*DATA EXCERPTS*.
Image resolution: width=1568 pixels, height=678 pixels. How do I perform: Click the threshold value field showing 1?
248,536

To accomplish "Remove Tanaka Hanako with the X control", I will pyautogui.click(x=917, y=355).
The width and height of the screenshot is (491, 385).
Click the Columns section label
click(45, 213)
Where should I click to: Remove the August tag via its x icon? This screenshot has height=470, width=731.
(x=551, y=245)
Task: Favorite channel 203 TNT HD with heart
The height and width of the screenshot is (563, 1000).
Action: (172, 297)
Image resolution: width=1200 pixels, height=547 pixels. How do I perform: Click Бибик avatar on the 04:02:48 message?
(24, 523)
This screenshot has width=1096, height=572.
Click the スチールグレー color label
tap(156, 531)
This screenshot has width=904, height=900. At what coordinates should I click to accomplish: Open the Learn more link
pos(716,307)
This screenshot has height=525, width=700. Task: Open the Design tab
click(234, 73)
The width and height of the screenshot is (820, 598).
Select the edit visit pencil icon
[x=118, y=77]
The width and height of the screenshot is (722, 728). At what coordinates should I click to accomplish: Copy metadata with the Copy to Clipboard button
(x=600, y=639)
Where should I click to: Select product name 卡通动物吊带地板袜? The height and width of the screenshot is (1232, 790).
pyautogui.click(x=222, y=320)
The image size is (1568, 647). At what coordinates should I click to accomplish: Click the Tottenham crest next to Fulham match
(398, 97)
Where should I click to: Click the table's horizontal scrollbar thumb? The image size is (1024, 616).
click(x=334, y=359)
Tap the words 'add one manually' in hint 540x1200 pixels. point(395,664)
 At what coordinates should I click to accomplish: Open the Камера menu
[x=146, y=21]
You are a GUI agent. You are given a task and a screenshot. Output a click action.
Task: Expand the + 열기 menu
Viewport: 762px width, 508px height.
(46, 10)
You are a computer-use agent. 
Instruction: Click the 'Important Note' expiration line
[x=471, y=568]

*TO DO*. Write the "Click the スチールグレー color label" line and all later lines exactly. Stop at the end of the data.

*ANSWER TO THIS TASK*.
Click the スチールグレー color label
tap(156, 531)
This screenshot has width=904, height=900. At what coordinates should I click to accomplish: Open the Learn more link
pos(716,307)
This screenshot has height=525, width=700. Task: Open the Design tab
click(234, 73)
The width and height of the screenshot is (820, 598).
Select the edit visit pencil icon
[x=118, y=77]
The width and height of the screenshot is (722, 728). At what coordinates should I click to accomplish: Copy metadata with the Copy to Clipboard button
(x=600, y=639)
Where should I click to: Select product name 卡通动物吊带地板袜? The height and width of the screenshot is (1232, 790).
pyautogui.click(x=222, y=320)
The image size is (1568, 647). At what coordinates should I click to accomplish: Click the Tottenham crest next to Fulham match
(398, 97)
Where should I click to: Click the table's horizontal scrollbar thumb? The image size is (1024, 616).
click(x=334, y=359)
Tap the words 'add one manually' in hint 540x1200 pixels. point(395,664)
 At what coordinates should I click to accomplish: Open the Камера menu
[x=146, y=21]
You are a GUI agent. You are given a task and a screenshot. Output a click action.
Task: Expand the + 열기 menu
Viewport: 762px width, 508px height.
(46, 10)
You are a computer-use agent. 
Instruction: Click the 'Important Note' expiration line
[x=471, y=568]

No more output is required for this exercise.